(Source records)
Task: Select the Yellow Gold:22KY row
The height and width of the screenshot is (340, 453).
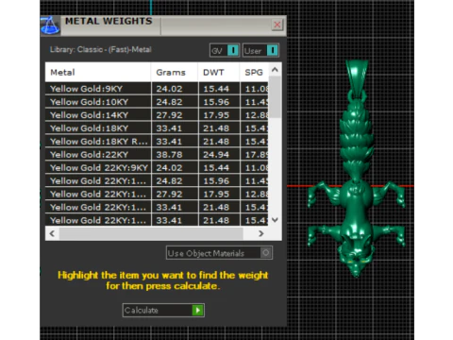Action: [157, 155]
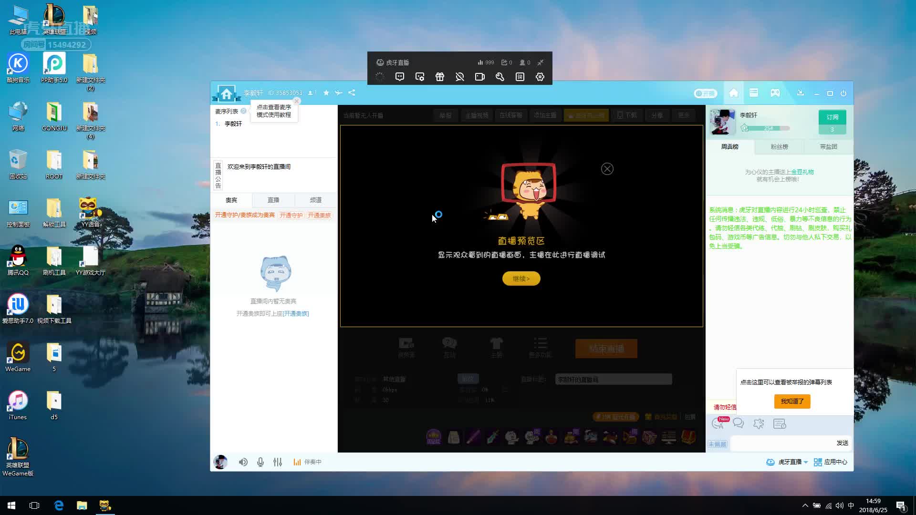
Task: Collapse the floating toolbar with shrink arrows
Action: coord(540,62)
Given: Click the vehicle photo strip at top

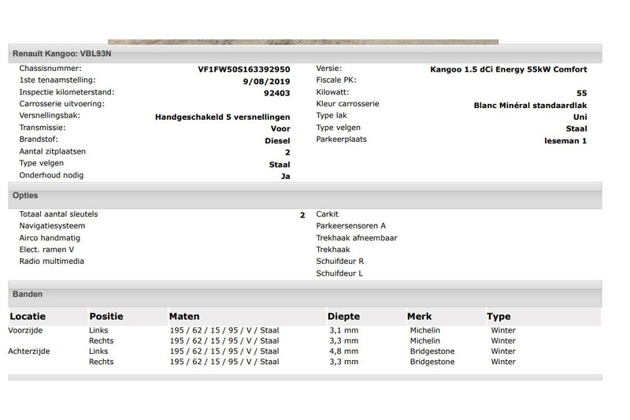Looking at the screenshot, I should point(303,42).
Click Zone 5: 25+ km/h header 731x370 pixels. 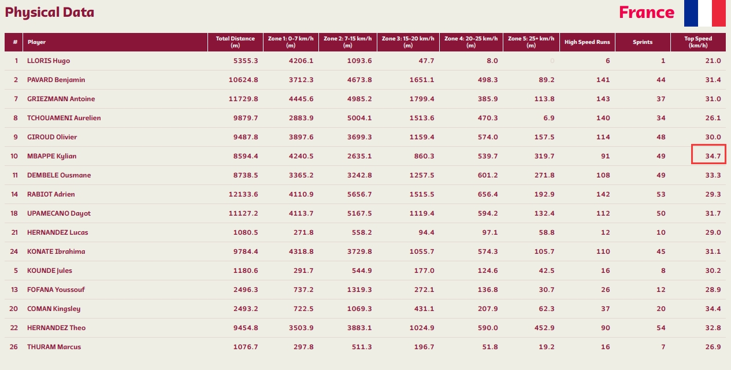(x=531, y=42)
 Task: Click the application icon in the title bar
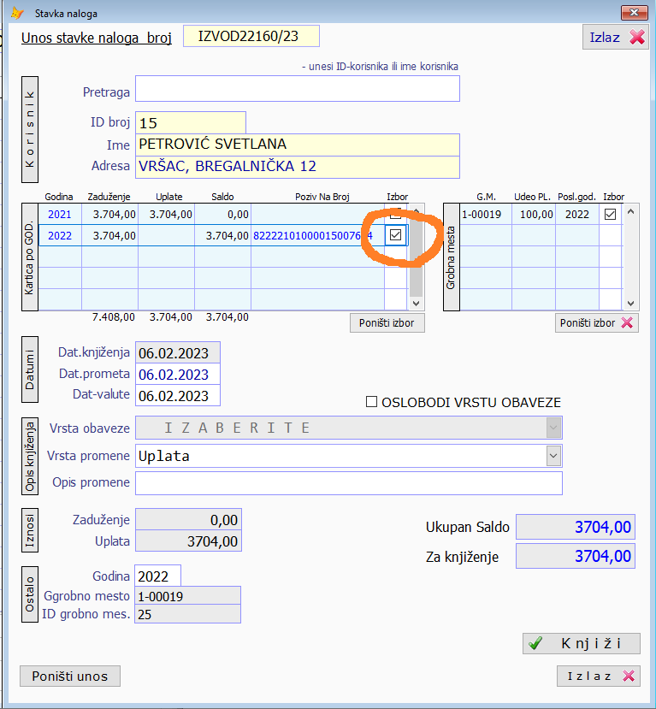17,14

- Exercise brief -
Locate each line in the material above that contains the word "Task", and copy every one of those lines in full.

- Written response -
Task: Select the Yellow Gold:22KY row
Task: Collapse the floating toolbar with shrink arrows
 Task: Click the application icon in the title bar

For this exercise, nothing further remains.